- Opening Delimiter -

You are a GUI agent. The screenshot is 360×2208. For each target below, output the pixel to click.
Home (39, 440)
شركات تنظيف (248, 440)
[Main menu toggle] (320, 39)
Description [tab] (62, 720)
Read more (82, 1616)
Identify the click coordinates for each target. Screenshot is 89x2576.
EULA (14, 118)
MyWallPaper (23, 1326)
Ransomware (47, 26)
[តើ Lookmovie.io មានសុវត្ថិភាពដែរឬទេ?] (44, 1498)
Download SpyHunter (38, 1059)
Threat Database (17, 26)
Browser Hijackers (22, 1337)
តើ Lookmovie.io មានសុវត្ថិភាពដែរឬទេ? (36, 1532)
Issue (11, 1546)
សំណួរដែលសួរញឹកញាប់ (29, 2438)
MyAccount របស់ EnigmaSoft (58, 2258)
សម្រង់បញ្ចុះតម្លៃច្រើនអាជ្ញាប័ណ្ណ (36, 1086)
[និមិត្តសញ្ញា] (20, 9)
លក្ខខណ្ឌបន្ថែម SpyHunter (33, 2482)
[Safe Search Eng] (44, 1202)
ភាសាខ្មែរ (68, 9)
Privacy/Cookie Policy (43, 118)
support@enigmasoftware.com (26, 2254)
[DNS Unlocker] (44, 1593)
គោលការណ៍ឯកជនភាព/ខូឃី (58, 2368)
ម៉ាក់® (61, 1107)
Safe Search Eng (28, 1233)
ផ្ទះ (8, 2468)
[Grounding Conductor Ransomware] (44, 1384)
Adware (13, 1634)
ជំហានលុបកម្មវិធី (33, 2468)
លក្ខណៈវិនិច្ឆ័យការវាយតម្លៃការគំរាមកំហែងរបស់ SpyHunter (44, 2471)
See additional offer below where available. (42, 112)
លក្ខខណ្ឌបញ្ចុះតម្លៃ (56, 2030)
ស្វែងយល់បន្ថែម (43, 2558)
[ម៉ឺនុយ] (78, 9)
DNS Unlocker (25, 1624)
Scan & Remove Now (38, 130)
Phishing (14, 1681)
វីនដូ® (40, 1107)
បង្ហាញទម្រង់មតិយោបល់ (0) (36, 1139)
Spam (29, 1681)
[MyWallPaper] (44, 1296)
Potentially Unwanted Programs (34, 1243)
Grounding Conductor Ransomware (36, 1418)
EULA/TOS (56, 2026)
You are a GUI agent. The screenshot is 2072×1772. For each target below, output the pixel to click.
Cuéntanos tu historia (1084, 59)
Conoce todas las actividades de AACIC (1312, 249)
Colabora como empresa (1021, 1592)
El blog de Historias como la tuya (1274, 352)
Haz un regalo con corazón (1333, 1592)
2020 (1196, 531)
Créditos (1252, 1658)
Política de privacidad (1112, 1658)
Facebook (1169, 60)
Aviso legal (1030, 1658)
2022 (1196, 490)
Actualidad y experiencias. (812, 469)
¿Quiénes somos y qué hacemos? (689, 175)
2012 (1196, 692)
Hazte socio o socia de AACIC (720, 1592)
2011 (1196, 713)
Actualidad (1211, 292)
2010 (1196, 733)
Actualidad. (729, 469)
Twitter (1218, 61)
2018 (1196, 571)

- Closing Delimiter -

Assignment: An exact copy of the lines above between the line holding "See additional offer" and the line holding "Haz un regalo con corazón (1333, 1592)", inclusive, is the whole answer.

Result of this task:
See additional offer below where available. (42, 112)
លក្ខខណ្ឌបញ្ចុះតម្លៃ (56, 2030)
ស្វែងយល់បន្ថែម (43, 2558)
[ម៉ឺនុយ] (78, 9)
DNS Unlocker (25, 1624)
Scan & Remove Now (38, 130)
Phishing (14, 1681)
វីនដូ® (40, 1107)
បង្ហាញទម្រង់មតិយោបល់ (0) (36, 1139)
Spam (29, 1681)
[MyWallPaper] (44, 1296)
Potentially Unwanted Programs (34, 1243)
Grounding Conductor Ransomware (36, 1418)
EULA/TOS (56, 2026)
You are a GUI agent. The screenshot is 2072×1772. For each target below, output the pixel to click.
Cuéntanos tu historia (1084, 59)
Conoce todas las actividades de AACIC (1312, 249)
Colabora como empresa (1021, 1592)
El blog de Historias como la tuya (1274, 352)
Haz un regalo con corazón (1333, 1592)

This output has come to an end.